Check Engine Light: Advantage Bicycles

One of the key advantages of riding a bike is that there are no idiot lights to deal with. The most idiotic of all idiot lights is something called the check engine light. When this light is illuminated something is wrong with your car’s engine. It could be a big thing. It could be a trivial matter.

I suspect that this is all a ruse to get you to spend money on your car. It works.

I was planning on driving Mrs. Rootchoppers 2004 Accord to the dealer for an oil change and an overdue state safety inspection. Total cost of these two items is $50.

I went to start the car. It sounded like I was going to have to get out and turn the crank. The engine did turn over but I made a mental note to add a new battery to the list. The bill was now closer to $200.

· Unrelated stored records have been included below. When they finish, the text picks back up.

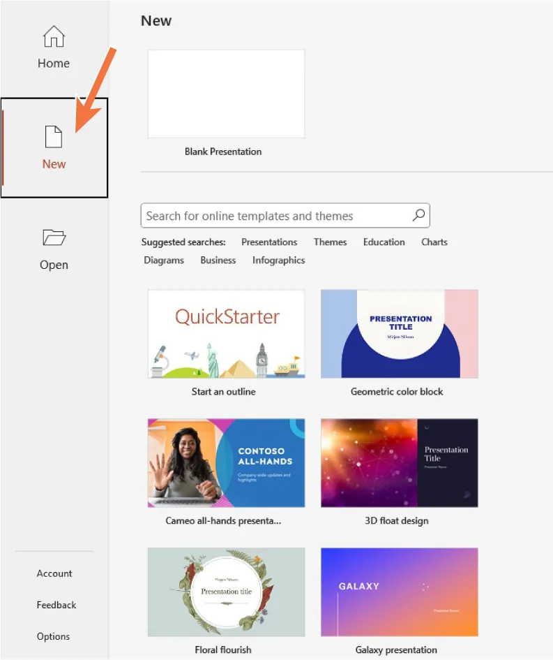Select the QuickStarter outline template
This screenshot has height=660, width=553.
click(226, 334)
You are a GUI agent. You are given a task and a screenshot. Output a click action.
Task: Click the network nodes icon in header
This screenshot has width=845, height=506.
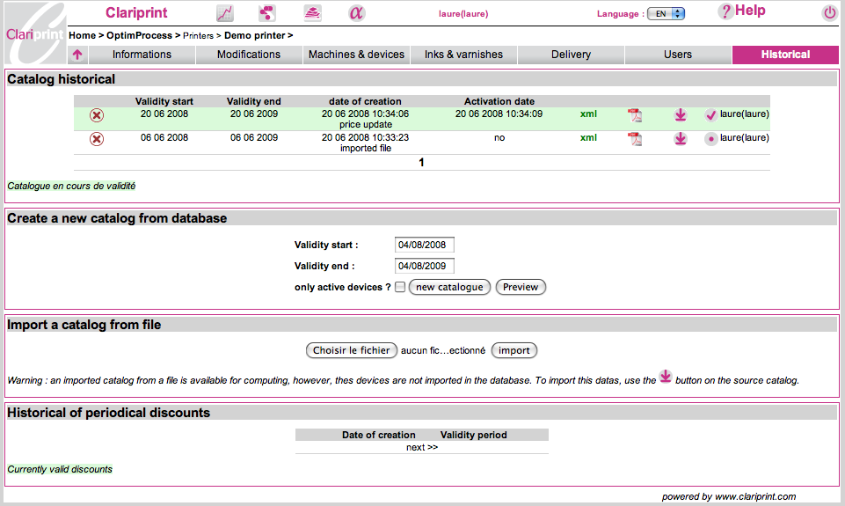[267, 13]
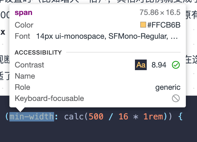
Task: Click the not keyboard-focusable circle-slash icon
Action: click(x=176, y=98)
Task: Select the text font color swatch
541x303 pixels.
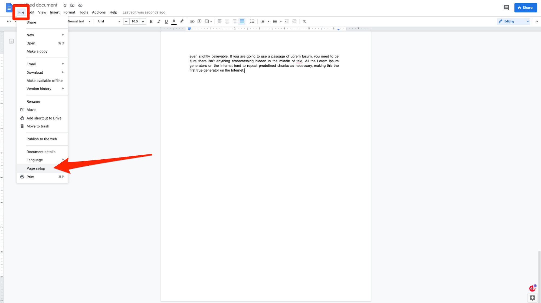Action: 174,21
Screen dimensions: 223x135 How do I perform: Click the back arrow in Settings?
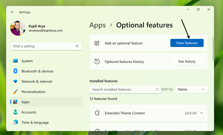pyautogui.click(x=12, y=12)
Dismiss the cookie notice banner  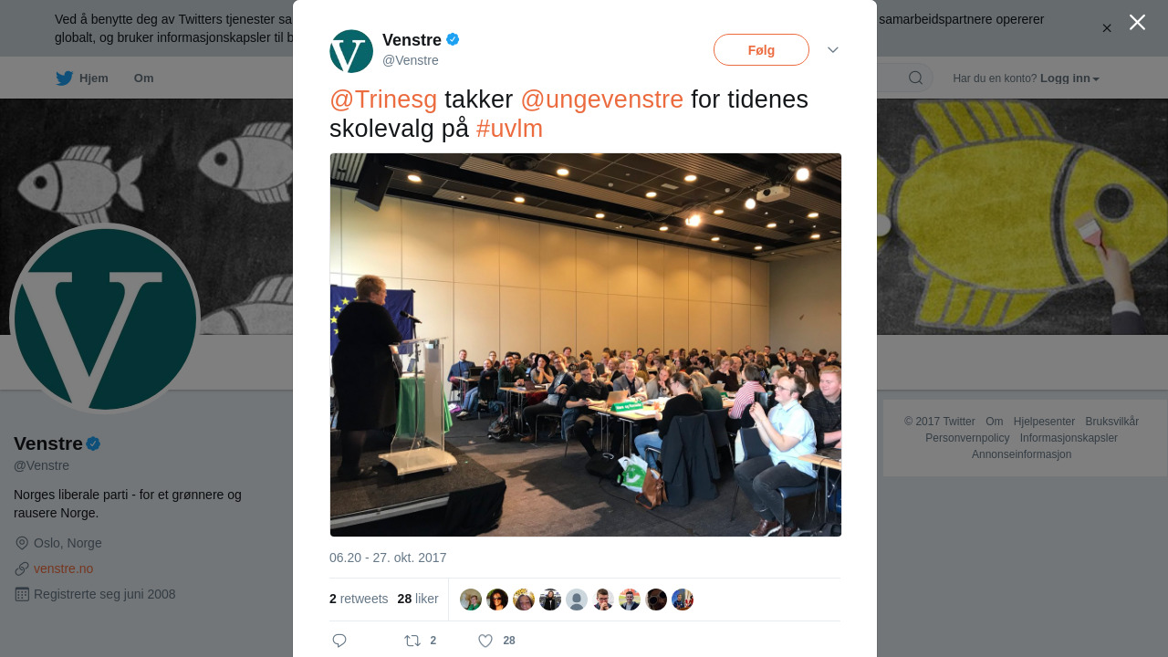[x=1107, y=28]
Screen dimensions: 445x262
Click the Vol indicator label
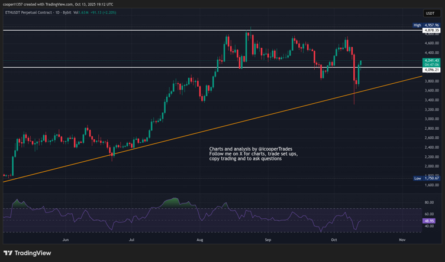76,12
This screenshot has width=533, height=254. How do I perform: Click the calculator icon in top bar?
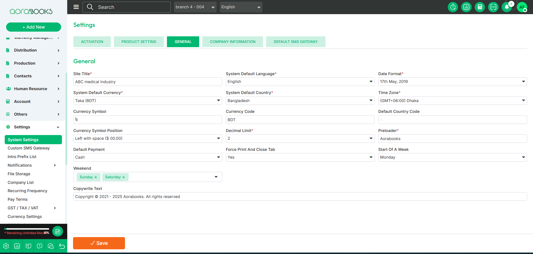click(480, 7)
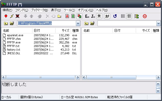
Task: Click the create new folder toolbar icon
Action: (x=59, y=16)
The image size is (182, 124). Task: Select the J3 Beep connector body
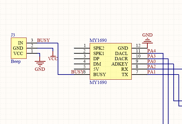19,48
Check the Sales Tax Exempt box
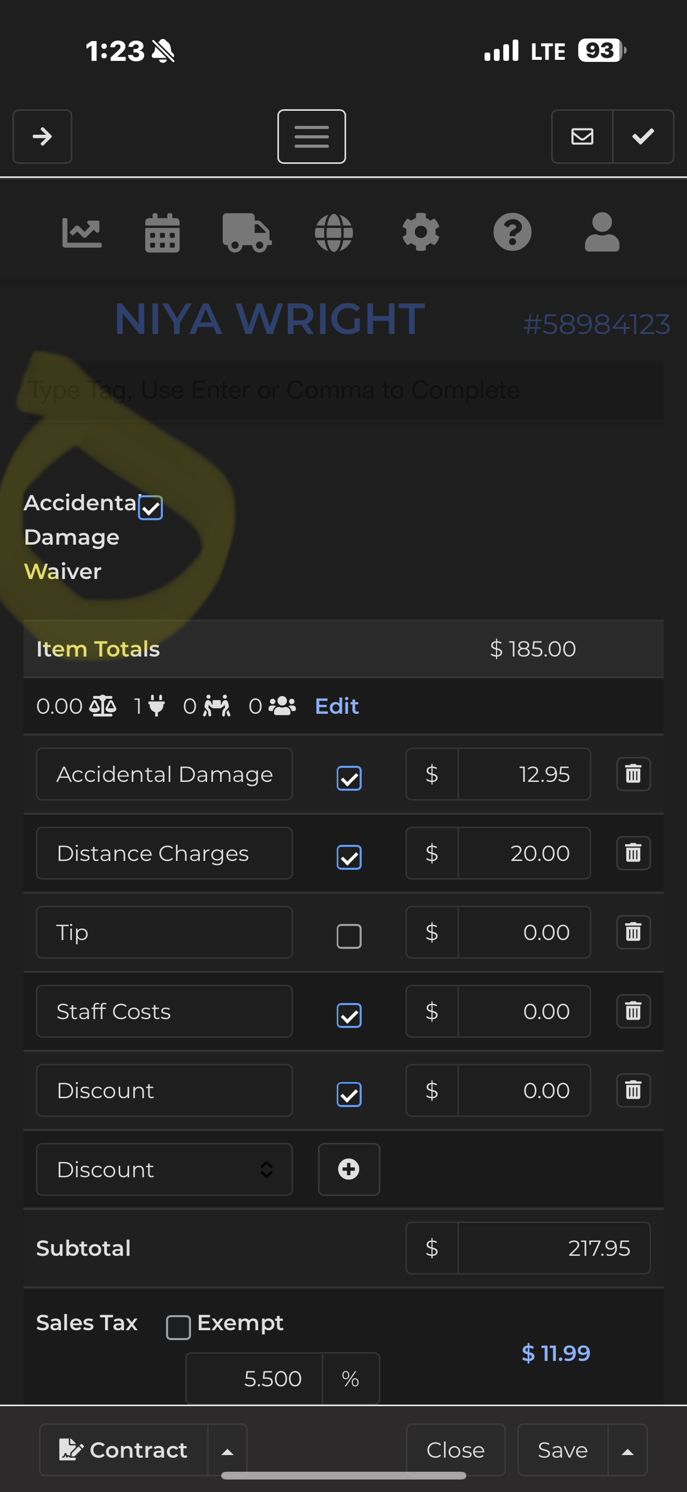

Then I realized that the check engine light was on. Danger Will Robinson. I was soon to learn that this particular dealer charges $139 to ascertain the cause. This involved plugging a thingie into the gizmo and writing down the code on the display. Good work if you can get it.

Of course, the car ran fine all the way to the dealer, but I needed to pass inspection and the check engine light was between me and PASS. Arg.

I dropped my car off and pulled Little Nellie out of the trunk for the frigid ride to the office.

The mechanic called and said the reason for the check engine light was a bad solenoid (in plain English, this is an electronic doodad) in the fuel system. He also said the engine was leaking oil.

Not good.

Long story short, $1,000 later I got the car back. Smoke was coming out of my credit card.

Ow.

At least the three mile ride to and from the dealer confirmed that the new shifters on Little Nellie cured it’s shifting woes.

The check engine light stayed off all the way home. The low-on-gas light came on instead.